Strong evidence exists that genetics play an important role. Patients with specific human leukocyte antigen (HLA) types are more susceptible to disease and may have a worse prognosis. There is an increased prevalence of HLA-DR15(previously known as HLA-DR2) and DRB1*03, DRB1*04 and a decreased frequency of DRB1*01 and DRB1*07.Goodpasture disease is strongly associated with the DRB1*1501and to a lesser extent the DRB1*1502allele. Although a strong association exists between anti-GBM disease and HLA DRB1*1501, this allele is present in as many as one third of individuals in white populations. It is therefore clear that additional factors, either genetic or environmental, are required for disease expression. Although anti-GBM disease is seen as a prototypic autoantibody-mediated disease, T cells have a vital role in disease initiation and progression. T cells enhance B-cell function and antibody production and may play a direct pathogenic role in kidney and lung injury. Auto reactive T cells against alpha3 (IV) NC1 are rare in healthy individuals, owing to thymic deletion during fetal development. Auto reactive T cells in patients may form as a consequence of exposure of neoepitopes, altered antigen processing allowing pathogenic epitopes to be presented, or altered T-cell regulation.

EXAMS AND TEST:
A physical examination may reveal signs of high blood pressure and fluid overload. The health care provider may hear abnormal heart and lung sounds when listening to the chest with a stethoscope. Urinalysis results are usually abnormal, and show blood and protein in the urine. Abnormal red blood cells may be seen. The following test may also be done:

  • Anti-glomerular basement membrane test.
  • Arterial blood gas.
  • BUN.
  • Chest x-ray.
  • Creatinine (serum).
  • Lung biopsy.
  • Kidney biopsy.

TREATMENT:
The main goal is to remove the harmful antibodies from the blood. A treatment called plasmapheresis removes whole blood from the body and replaces the plasma with fluid, protein, or donated plasma. Removing harmful antibodies may reduce inflammation in the kidneys and lungs. Corticosteroid medications (such as prednisone) and other drugs that suppress or quiet the immune system may be used. Controlling blood pressure is the most important way to delay kidney damage.
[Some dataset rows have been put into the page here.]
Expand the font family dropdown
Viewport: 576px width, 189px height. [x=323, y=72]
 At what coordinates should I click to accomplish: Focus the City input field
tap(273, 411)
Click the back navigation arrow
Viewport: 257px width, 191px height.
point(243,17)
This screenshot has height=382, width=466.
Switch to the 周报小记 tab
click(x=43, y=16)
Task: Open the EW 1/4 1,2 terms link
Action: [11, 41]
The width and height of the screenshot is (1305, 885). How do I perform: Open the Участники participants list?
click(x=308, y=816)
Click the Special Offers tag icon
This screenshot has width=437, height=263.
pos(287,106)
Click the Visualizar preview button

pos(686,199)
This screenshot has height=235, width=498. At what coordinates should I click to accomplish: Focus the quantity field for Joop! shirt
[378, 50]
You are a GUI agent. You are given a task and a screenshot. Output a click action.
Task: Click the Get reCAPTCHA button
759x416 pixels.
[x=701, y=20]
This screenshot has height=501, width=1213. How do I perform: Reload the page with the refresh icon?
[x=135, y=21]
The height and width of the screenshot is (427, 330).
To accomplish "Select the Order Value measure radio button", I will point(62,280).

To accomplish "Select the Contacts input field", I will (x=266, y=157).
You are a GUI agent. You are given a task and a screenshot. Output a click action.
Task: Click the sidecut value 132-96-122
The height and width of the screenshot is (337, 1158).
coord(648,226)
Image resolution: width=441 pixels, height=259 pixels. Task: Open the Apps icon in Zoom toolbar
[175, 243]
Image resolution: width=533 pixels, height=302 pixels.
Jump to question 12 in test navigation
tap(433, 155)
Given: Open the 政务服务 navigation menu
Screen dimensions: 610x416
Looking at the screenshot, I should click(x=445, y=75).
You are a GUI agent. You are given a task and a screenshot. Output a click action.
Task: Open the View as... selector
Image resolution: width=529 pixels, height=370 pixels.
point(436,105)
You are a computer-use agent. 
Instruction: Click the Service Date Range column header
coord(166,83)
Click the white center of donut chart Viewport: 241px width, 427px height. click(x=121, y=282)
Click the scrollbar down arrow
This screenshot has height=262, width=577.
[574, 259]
You may get medicines to control high blood pressure, such as angiotensin-converting enzyme (ACE) inhibitors and angiotensin receptor blockers (ARBs).

COMPLICATIONS:

  • Chronic kidney disease.
  • End-stage kidney disease.
  • Lung failure.
  • Rapidly progressive glomerulonephritis.
  • Severe pulmonary hemorrhage (lung bleeding).

REFERENCES:

  • Zhao J, Cui Z, Yang R, Jia XY, Zhang Y, Zhao MH. Anti-glomerular basement membrane auto antibodies against different target antigens are associated with disease severity.
  • Cui Z, Zhao MH. Advances in human antiglomerular basement membrane disease.
  • Chan AL, Louie S, Leslie KO, Juarez MM, Albertson TE. Cutting edge issues in Goodpasture's disease.
  • Yang R, Cui Z, Zhao J, Zhao MH. The role of HLA-DRB1 alleles on susceptibility of Chinese patients with anti-GBM disease
  • Peto P, Salama AD. Update on antiglomerular basement membrane disease.